* RECORDS SHOWN:
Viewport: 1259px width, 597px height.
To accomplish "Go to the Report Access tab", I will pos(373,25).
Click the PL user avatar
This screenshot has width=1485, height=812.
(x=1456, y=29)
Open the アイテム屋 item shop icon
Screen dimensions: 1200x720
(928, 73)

* EXERCISE INSTRUCTIONS: Write out all the entries exactly.

* RESULT FOR THIS EXERCISE:
Viewport: 1259px width, 597px height.
To accomplish "Go to the Report Access tab", I will pos(373,25).
Click the PL user avatar
This screenshot has width=1485, height=812.
(x=1456, y=29)
Open the アイテム屋 item shop icon
Screen dimensions: 1200x720
(928, 73)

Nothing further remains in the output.